• Problem statement
Print every record below exactly as written.

• Raw data
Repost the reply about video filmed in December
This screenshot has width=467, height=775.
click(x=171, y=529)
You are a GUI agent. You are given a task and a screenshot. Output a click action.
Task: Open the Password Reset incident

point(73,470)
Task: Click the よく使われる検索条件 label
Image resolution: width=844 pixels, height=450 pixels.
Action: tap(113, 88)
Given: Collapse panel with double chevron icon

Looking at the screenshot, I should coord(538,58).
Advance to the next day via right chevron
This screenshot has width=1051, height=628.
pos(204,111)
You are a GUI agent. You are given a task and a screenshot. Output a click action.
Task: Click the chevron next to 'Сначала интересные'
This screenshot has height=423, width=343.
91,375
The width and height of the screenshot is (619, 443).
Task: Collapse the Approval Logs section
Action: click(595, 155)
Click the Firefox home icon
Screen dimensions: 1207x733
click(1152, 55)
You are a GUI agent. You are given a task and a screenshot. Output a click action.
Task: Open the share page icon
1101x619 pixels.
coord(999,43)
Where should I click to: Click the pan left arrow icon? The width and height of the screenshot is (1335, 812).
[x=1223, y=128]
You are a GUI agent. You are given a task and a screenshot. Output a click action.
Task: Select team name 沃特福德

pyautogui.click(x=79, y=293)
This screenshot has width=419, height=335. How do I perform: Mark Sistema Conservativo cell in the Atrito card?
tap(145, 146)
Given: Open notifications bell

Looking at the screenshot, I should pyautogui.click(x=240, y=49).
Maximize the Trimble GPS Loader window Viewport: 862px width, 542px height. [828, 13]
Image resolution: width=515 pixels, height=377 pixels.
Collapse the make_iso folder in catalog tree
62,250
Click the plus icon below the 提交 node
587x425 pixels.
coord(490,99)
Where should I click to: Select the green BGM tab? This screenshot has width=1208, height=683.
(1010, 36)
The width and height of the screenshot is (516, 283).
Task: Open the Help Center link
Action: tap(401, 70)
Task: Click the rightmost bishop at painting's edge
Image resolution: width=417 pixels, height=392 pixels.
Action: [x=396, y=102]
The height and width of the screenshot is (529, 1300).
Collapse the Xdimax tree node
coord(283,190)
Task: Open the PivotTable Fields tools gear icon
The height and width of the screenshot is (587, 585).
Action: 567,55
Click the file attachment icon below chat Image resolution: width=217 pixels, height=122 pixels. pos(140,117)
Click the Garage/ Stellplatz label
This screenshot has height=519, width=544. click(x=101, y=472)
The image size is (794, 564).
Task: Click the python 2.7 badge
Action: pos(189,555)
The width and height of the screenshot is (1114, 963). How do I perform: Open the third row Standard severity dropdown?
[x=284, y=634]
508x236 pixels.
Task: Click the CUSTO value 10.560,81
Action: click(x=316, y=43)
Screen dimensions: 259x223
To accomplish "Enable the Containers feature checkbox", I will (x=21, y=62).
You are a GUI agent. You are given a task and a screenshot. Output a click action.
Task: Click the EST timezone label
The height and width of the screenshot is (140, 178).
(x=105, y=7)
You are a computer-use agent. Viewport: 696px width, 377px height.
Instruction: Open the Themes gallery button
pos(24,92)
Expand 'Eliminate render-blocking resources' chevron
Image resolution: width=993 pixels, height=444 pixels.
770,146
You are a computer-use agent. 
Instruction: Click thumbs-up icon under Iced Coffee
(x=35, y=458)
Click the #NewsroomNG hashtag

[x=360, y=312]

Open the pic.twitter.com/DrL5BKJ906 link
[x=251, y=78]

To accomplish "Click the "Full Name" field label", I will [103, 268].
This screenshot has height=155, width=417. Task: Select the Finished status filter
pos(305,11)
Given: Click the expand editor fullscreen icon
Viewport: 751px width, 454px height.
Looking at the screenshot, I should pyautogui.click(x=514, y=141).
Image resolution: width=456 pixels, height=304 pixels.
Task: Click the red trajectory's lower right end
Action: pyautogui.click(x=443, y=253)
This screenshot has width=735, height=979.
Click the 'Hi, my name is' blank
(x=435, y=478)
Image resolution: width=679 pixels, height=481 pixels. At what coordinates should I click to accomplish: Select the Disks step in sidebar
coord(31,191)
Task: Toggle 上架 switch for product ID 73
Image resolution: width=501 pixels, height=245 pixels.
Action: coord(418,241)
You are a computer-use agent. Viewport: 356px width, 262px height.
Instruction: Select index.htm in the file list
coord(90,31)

• Result of the exercise
Repost the reply about video filmed in December
This screenshot has width=467, height=775.
click(x=171, y=529)
You are a GUI agent. You are given a task and a screenshot. Output a click action.
Task: Open the Password Reset incident

point(73,470)
Task: Click the よく使われる検索条件 label
Image resolution: width=844 pixels, height=450 pixels.
Action: tap(113, 88)
Given: Collapse panel with double chevron icon

Looking at the screenshot, I should coord(538,58).
Advance to the next day via right chevron
This screenshot has width=1051, height=628.
pos(204,111)
You are a GUI agent. You are given a task and a screenshot. Output a click action.
Task: Click the chevron next to 'Сначала интересные'
This screenshot has height=423, width=343.
91,375
The width and height of the screenshot is (619, 443).
Task: Collapse the Approval Logs section
Action: click(595, 155)
Click the Firefox home icon
Screen dimensions: 1207x733
click(1152, 55)
You are a GUI agent. You are given a task and a screenshot. Output a click action.
Task: Open the share page icon
1101x619 pixels.
coord(999,43)
Where should I click to: Click the pan left arrow icon? The width and height of the screenshot is (1335, 812).
[x=1223, y=128]
You are a GUI agent. You are given a task and a screenshot. Output a click action.
Task: Select team name 沃特福德

pyautogui.click(x=79, y=293)
This screenshot has width=419, height=335. How do I perform: Mark Sistema Conservativo cell in the Atrito card?
tap(145, 146)
Given: Open notifications bell

Looking at the screenshot, I should pyautogui.click(x=240, y=49).
Maximize the Trimble GPS Loader window Viewport: 862px width, 542px height. [828, 13]
Image resolution: width=515 pixels, height=377 pixels.
Collapse the make_iso folder in catalog tree
62,250
Click the plus icon below the 提交 node
587x425 pixels.
coord(490,99)
Where should I click to: Select the green BGM tab? This screenshot has width=1208, height=683.
(1010, 36)
The width and height of the screenshot is (516, 283).
Task: Open the Help Center link
Action: tap(401, 70)
Task: Click the rightmost bishop at painting's edge
Image resolution: width=417 pixels, height=392 pixels.
Action: [x=396, y=102]
The height and width of the screenshot is (529, 1300).
Collapse the Xdimax tree node
coord(283,190)
Task: Open the PivotTable Fields tools gear icon
The height and width of the screenshot is (587, 585).
Action: 567,55
Click the file attachment icon below chat Image resolution: width=217 pixels, height=122 pixels. pos(140,117)
Click the Garage/ Stellplatz label
This screenshot has height=519, width=544. click(x=101, y=472)
The image size is (794, 564).
Task: Click the python 2.7 badge
Action: pos(189,555)
The width and height of the screenshot is (1114, 963). How do I perform: Open the third row Standard severity dropdown?
[x=284, y=634]
508x236 pixels.
Task: Click the CUSTO value 10.560,81
Action: click(x=316, y=43)
Screen dimensions: 259x223
To accomplish "Enable the Containers feature checkbox", I will (x=21, y=62).
You are a GUI agent. You are given a task and a screenshot. Output a click action.
Task: Click the EST timezone label
The height and width of the screenshot is (140, 178).
(x=105, y=7)
You are a computer-use agent. Viewport: 696px width, 377px height.
Instruction: Open the Themes gallery button
pos(24,92)
Expand 'Eliminate render-blocking resources' chevron
Image resolution: width=993 pixels, height=444 pixels.
770,146
You are a computer-use agent. 
Instruction: Click thumbs-up icon under Iced Coffee
(x=35, y=458)
Click the #NewsroomNG hashtag

[x=360, y=312]

Open the pic.twitter.com/DrL5BKJ906 link
[x=251, y=78]

To accomplish "Click the "Full Name" field label", I will [103, 268].
This screenshot has height=155, width=417. Task: Select the Finished status filter
pos(305,11)
Given: Click the expand editor fullscreen icon
Viewport: 751px width, 454px height.
Looking at the screenshot, I should pyautogui.click(x=514, y=141).
Image resolution: width=456 pixels, height=304 pixels.
Task: Click the red trajectory's lower right end
Action: pyautogui.click(x=443, y=253)
This screenshot has width=735, height=979.
Click the 'Hi, my name is' blank
(x=435, y=478)
Image resolution: width=679 pixels, height=481 pixels. At what coordinates should I click to accomplish: Select the Disks step in sidebar
coord(31,191)
Task: Toggle 上架 switch for product ID 73
Image resolution: width=501 pixels, height=245 pixels.
Action: coord(418,241)
You are a computer-use agent. Viewport: 356px width, 262px height.
Instruction: Select index.htm in the file list
coord(90,31)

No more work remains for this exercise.